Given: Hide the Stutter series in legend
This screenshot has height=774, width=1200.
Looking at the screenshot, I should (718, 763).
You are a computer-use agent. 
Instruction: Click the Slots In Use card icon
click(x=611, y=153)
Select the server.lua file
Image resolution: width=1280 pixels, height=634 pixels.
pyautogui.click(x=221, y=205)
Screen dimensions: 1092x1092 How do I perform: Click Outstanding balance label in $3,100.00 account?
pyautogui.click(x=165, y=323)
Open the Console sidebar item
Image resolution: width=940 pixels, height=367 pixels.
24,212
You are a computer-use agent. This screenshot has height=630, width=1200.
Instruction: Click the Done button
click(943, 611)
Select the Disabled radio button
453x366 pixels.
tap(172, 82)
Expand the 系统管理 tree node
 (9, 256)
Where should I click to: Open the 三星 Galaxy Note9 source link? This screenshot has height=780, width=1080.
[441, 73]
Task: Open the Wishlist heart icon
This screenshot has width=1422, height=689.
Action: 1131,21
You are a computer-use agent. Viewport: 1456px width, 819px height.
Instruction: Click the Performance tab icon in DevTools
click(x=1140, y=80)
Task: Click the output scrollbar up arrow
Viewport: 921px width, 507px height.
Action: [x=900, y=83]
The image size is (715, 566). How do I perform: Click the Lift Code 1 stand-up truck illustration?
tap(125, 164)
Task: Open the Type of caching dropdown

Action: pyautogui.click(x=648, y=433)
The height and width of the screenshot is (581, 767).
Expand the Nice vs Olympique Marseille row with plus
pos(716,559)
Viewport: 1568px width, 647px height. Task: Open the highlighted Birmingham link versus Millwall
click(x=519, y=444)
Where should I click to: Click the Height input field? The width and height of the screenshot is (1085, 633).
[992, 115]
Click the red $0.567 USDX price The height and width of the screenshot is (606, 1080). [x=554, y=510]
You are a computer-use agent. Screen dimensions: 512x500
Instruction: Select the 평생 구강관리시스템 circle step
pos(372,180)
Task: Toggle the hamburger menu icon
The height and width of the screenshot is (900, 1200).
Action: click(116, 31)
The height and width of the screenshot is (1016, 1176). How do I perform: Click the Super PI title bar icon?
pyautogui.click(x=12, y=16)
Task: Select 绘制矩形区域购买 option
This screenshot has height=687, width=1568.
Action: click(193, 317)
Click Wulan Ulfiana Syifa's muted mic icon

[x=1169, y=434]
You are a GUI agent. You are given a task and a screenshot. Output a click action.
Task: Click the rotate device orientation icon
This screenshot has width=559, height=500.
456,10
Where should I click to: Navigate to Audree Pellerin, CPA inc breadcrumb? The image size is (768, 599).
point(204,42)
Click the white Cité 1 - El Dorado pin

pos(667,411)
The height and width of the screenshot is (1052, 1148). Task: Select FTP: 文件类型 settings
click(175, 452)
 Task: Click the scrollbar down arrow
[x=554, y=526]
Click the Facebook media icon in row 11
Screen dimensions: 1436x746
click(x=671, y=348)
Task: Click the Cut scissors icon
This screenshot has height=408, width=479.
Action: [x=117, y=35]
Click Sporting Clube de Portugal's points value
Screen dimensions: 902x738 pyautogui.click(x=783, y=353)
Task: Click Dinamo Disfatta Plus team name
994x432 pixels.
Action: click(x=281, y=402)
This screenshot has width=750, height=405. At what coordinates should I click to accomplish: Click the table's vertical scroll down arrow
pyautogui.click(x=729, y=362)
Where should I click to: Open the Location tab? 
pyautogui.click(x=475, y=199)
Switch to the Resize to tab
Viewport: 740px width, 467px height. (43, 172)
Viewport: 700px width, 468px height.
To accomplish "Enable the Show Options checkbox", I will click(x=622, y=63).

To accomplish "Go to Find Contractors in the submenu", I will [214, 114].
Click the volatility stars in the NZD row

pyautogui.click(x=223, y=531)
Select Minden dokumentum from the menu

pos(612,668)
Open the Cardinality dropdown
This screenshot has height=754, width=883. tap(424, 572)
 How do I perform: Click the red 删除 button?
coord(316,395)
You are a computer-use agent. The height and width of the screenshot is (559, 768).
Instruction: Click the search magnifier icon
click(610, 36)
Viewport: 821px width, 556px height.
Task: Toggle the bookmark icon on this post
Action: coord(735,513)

• [Task directions]: Check every line of the records, and copy the ones that hold the word "agent".

• [Exercise output]:
You are a computer-use agent. 
You are a computer-use agent. This screenshot has height=630, width=1200.
You are a computer-use agent. Viewport: 1456px width, 819px height.
You are a computer-use agent. Screen dimensions: 512x500
You are a GUI agent. You are given a task and a screenshot. Output a click action.
You are a computer-use agent. The height and width of the screenshot is (559, 768).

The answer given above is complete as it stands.